What this task involves =>
Count the lines below that hold the string "computer". Give only that number.

*** Records to use ***

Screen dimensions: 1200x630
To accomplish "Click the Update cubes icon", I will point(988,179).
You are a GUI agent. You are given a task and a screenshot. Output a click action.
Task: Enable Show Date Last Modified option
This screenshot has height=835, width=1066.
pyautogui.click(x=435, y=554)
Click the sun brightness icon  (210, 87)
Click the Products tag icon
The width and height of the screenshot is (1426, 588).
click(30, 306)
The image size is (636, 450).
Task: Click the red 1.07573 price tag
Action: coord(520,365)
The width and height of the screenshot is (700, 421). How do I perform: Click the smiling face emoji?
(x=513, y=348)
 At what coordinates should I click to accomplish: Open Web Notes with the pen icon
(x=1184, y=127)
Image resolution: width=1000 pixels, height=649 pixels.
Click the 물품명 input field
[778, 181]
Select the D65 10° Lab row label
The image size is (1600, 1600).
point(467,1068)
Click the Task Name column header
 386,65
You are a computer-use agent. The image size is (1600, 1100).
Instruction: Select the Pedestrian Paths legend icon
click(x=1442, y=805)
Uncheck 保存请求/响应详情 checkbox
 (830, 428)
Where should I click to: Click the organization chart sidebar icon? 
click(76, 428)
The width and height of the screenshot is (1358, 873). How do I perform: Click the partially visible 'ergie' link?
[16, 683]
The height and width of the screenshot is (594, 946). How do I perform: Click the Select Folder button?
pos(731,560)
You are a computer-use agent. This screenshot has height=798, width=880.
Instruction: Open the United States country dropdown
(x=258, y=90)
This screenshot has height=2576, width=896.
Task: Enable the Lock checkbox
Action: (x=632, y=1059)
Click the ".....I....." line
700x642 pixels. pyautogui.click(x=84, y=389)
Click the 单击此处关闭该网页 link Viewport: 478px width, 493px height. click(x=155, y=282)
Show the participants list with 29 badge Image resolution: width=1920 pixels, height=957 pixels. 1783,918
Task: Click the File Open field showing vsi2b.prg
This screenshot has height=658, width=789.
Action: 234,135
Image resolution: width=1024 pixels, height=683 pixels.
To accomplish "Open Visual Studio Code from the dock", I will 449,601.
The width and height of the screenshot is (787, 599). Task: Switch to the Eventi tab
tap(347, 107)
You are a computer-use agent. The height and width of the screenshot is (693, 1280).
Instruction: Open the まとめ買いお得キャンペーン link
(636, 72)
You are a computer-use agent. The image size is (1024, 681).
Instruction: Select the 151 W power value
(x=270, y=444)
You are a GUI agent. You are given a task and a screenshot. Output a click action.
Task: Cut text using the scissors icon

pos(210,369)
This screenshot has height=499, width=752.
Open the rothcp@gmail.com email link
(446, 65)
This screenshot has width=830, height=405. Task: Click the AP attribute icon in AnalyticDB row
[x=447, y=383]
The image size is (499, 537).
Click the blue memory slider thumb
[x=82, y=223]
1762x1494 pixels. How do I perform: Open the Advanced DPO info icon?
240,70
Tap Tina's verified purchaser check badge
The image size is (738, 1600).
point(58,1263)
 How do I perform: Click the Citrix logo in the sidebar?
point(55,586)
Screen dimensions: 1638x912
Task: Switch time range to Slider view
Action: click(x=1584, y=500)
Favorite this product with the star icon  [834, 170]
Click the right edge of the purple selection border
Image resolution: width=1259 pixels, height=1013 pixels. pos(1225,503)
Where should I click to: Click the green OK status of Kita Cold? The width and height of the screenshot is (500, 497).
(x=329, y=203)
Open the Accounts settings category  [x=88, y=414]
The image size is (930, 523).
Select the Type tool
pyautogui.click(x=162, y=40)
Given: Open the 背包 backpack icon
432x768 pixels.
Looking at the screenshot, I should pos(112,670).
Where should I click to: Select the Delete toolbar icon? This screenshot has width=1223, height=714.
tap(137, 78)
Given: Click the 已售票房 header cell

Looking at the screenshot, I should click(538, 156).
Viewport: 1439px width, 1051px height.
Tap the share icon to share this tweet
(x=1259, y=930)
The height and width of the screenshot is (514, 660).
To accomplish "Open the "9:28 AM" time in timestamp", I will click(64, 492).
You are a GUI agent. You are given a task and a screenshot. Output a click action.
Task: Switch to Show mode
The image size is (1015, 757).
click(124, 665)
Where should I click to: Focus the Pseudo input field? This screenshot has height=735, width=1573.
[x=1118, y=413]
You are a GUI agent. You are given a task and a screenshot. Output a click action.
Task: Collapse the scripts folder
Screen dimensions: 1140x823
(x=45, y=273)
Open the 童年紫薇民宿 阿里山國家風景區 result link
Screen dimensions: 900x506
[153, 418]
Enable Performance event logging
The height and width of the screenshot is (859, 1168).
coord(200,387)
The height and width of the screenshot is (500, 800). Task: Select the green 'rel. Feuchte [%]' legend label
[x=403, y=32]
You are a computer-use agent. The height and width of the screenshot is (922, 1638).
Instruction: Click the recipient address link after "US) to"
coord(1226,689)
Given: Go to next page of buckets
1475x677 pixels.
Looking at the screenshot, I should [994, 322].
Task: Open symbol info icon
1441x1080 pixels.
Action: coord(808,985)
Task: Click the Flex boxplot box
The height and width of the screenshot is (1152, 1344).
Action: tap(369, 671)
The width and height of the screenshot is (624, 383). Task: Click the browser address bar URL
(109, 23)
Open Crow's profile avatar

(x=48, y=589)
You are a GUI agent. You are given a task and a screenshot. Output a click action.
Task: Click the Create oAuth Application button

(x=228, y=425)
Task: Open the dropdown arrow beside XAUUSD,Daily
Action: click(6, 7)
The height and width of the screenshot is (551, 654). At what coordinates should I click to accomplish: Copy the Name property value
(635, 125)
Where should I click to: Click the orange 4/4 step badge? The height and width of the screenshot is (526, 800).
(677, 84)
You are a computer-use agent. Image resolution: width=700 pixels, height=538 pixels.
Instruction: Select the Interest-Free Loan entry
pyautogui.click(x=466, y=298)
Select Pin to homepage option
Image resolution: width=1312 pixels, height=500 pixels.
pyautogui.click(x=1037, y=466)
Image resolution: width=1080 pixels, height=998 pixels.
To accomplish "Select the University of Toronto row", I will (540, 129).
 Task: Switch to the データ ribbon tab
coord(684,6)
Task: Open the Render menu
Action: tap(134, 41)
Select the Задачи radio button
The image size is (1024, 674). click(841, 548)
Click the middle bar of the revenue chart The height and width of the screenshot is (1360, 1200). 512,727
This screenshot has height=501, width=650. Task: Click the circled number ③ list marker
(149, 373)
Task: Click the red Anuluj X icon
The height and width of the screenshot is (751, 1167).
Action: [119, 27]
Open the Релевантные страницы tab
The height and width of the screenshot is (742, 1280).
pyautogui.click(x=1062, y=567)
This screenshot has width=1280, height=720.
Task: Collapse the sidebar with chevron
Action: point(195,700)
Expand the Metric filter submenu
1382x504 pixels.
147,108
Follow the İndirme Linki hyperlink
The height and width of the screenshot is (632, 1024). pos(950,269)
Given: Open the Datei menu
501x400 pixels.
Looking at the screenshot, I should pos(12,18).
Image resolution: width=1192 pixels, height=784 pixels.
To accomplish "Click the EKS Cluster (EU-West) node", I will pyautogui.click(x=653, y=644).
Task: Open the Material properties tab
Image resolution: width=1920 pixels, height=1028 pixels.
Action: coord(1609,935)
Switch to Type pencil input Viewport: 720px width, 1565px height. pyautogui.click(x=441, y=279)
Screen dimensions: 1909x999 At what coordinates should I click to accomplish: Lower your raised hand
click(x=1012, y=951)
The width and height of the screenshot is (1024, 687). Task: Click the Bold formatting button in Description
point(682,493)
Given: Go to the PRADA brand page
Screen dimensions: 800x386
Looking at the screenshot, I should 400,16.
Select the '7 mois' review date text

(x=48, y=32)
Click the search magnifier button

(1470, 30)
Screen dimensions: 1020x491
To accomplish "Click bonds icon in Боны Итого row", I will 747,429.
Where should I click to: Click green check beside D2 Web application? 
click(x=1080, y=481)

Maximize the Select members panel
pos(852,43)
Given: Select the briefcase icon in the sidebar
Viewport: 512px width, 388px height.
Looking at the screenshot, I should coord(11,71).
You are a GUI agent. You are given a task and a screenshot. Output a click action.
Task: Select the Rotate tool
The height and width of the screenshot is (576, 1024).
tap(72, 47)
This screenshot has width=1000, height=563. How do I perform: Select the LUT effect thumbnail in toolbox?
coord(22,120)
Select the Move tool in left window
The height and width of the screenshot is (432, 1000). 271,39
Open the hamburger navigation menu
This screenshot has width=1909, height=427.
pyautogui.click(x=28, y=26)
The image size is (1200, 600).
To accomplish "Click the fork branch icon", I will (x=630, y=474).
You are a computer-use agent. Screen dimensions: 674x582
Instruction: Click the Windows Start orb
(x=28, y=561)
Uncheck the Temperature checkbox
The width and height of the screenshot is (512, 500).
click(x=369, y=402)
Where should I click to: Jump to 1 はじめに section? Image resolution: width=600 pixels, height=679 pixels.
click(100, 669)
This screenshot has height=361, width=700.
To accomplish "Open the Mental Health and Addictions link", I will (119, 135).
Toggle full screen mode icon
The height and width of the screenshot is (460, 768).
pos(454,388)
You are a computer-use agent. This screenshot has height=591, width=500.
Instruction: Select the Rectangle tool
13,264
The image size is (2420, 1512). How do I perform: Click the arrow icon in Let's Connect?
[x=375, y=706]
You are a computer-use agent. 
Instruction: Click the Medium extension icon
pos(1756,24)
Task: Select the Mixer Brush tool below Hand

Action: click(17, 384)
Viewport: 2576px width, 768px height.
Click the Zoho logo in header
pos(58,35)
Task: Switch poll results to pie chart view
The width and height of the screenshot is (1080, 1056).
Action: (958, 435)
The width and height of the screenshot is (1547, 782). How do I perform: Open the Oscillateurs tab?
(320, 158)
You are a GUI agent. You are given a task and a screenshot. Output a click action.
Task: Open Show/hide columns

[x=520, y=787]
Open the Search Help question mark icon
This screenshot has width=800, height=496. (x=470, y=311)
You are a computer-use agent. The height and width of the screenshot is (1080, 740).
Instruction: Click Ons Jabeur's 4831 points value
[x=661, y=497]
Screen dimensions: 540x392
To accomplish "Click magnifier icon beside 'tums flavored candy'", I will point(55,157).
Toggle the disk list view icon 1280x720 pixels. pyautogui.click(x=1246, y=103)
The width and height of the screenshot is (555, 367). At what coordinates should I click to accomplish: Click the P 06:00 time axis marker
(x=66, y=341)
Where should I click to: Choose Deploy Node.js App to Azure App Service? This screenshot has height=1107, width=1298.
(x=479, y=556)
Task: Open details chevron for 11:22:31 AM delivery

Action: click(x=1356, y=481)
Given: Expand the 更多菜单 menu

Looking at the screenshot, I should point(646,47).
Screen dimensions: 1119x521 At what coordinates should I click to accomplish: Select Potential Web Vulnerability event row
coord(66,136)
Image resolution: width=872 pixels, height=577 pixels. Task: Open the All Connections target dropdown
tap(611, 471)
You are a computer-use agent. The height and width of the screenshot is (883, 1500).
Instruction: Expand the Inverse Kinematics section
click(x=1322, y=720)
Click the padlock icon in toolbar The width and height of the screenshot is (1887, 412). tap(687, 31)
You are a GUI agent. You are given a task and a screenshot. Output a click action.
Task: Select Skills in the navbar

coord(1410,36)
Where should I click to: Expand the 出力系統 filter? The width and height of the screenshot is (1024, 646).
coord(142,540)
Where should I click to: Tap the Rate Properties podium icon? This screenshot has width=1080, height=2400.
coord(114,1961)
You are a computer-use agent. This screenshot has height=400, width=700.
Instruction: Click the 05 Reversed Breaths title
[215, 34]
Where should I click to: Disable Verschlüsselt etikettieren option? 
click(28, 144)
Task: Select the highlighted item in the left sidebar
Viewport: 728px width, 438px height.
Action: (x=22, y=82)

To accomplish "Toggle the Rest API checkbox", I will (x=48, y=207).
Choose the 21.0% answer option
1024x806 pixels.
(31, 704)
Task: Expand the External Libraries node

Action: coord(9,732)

*** End of Records to use ***

Problem solution =>
12